POM. Did you find any willingness on the part of the Cubans to accept that there is an absence of democratic structures, expression?

EP. Oh the Cubans accept that that was a big problem and their answer is that that's why they are having direct elections for a National Assembly, that's why they have committees for the defence of the revolution, that's why they have all kinds of things, but that they think in their situation the one-party government is still the best form. We said, "Fine, there is nothing in our view theoretically which says intrinsically you must have more than one party." Sure, nobody can say this is written in some theoretical tablet but we would say to them, which we have said to them, that as far as we are concerned in South Africa not only are we going to put that in our documents but we really mean it and we will fight for it. And I don't think that's a problem because this is South Africa and I would imagine that every other single party in Latin America would say the same thing who had to process elections for Cuba. I can't see it, that any party in the world today would gain any credibility if they went and said that we were ready for a one-party system.

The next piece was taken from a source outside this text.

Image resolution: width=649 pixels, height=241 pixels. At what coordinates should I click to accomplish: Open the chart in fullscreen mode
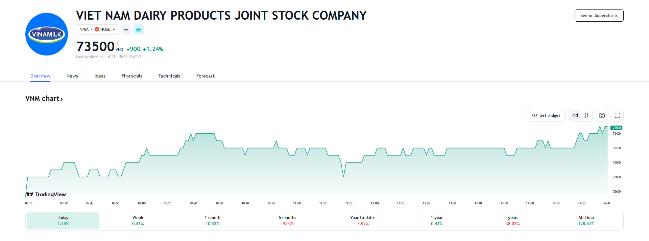pos(617,115)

. So we have differences with the Chinese, to come back to the Chinese, on that but we don't think that that should mean that we should not improve our relations. Now if you remember our relations with the Chinese were pretty bad at one time, at the time of Chairman Mao the Chinese called us running dogs of Soviet revisionism and lackeys of imperialism and all the other ...

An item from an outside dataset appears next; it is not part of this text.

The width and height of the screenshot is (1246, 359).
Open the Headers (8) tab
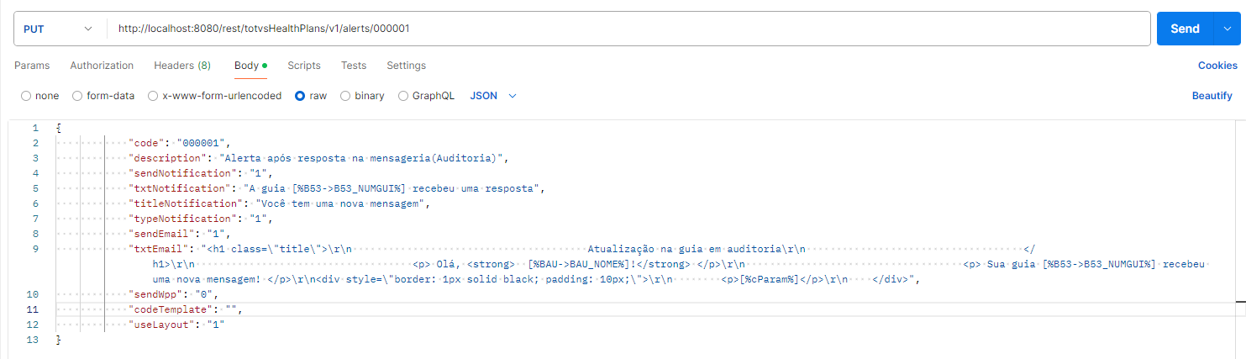[182, 66]
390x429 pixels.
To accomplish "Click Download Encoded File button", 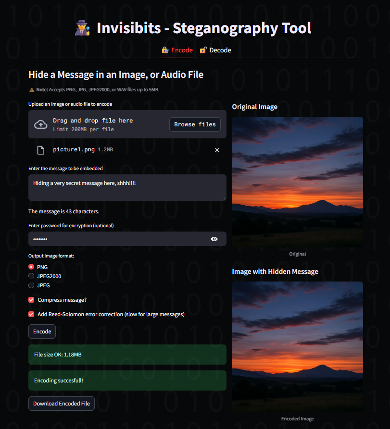I will tap(62, 404).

POM. These are the insults ...

EP. - swear words that they could possibly think of. Because of our relationship with the Soviet Union we did not support their position vis-à-vis their conflict with the Soviet Union at that time. But after Mao's death the Chinese Party themselves took the initiative to improve relations and they took the initiative. They invited our party, our party has been sending delegations there for some years. It's nothing new. It's been going on for some years now. We had been there twice already before we got unbanned, I'm talking of from about 1987, 1988 where the improvement in relations started occurring. For us the first time we had the opportunity to invite them to our country, which Chris Hani did when he was in China, and they accepted our invitation and we were very happy to receive them and we will continue to see how best we can develop our relations further. I think the United States tried to pretend that China didn't exist. I hope we're not so foolish also to pretend that the Chinese Communist Party, 1.16 billion people, don't exist. They exist. They are a reality and they are also a powerful force in world politics, not as powerful as the Soviet Union was before but it's not easy to ignore them.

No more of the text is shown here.